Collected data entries

--- START ---

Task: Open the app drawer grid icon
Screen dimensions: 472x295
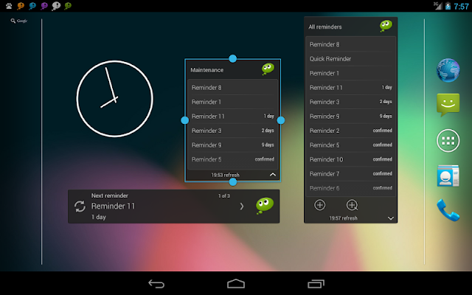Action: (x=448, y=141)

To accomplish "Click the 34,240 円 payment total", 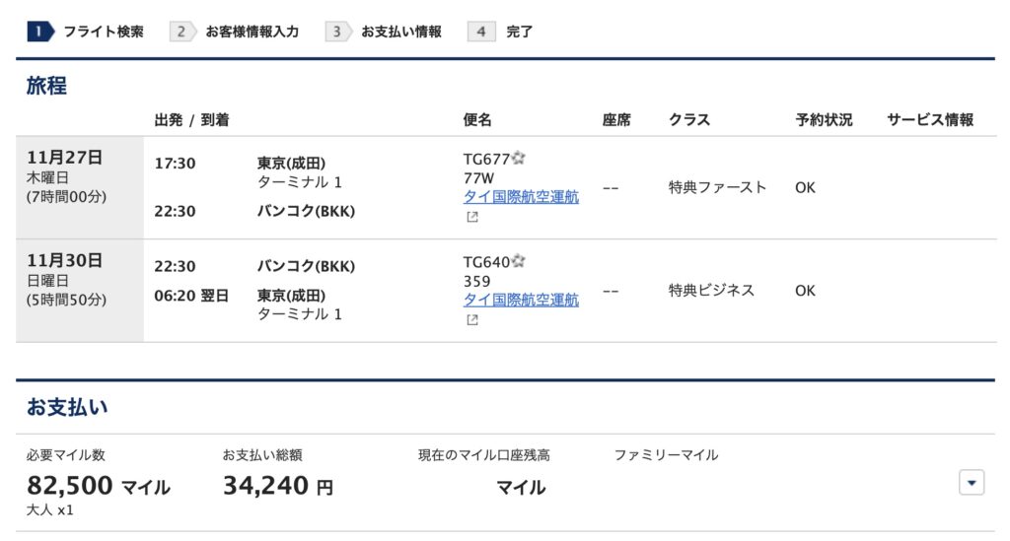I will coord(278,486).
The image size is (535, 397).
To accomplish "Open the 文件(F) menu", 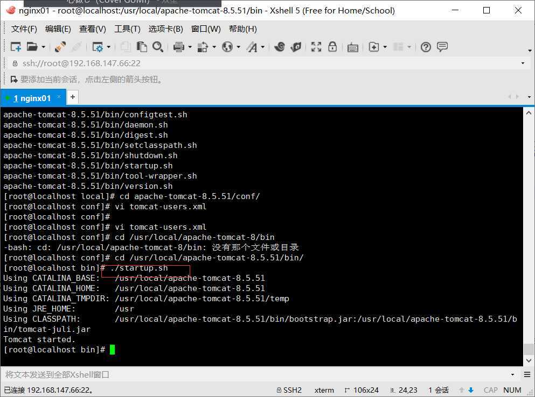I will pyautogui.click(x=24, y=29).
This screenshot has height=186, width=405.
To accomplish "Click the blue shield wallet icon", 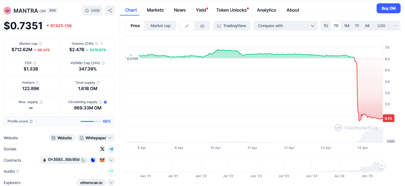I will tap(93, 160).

--- END ---
--- START ---

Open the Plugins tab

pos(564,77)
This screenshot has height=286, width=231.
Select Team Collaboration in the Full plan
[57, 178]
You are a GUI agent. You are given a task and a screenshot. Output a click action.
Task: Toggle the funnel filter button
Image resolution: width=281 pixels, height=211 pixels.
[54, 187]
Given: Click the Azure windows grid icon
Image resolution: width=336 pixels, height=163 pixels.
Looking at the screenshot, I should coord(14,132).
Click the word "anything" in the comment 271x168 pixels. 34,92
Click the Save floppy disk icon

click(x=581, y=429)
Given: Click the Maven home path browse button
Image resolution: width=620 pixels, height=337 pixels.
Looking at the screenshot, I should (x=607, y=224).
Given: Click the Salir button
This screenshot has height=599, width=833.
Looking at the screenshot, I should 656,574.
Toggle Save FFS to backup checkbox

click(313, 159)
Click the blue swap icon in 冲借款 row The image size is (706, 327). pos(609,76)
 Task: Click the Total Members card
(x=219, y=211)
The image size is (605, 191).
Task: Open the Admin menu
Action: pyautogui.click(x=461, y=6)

--- END ---

* _TASK BRIEF_
Among the entries above, find the line with "Task: Toggle the funnel filter button" and the line with "Given: Click the Maven"; give again exactly these two lines and all lines between them.

* _RESULT FOR THIS TASK_
Task: Toggle the funnel filter button
Image resolution: width=281 pixels, height=211 pixels.
[54, 187]
Given: Click the Azure windows grid icon
Image resolution: width=336 pixels, height=163 pixels.
Looking at the screenshot, I should coord(14,132).
Click the word "anything" in the comment 271x168 pixels. 34,92
Click the Save floppy disk icon

click(x=581, y=429)
Given: Click the Maven home path browse button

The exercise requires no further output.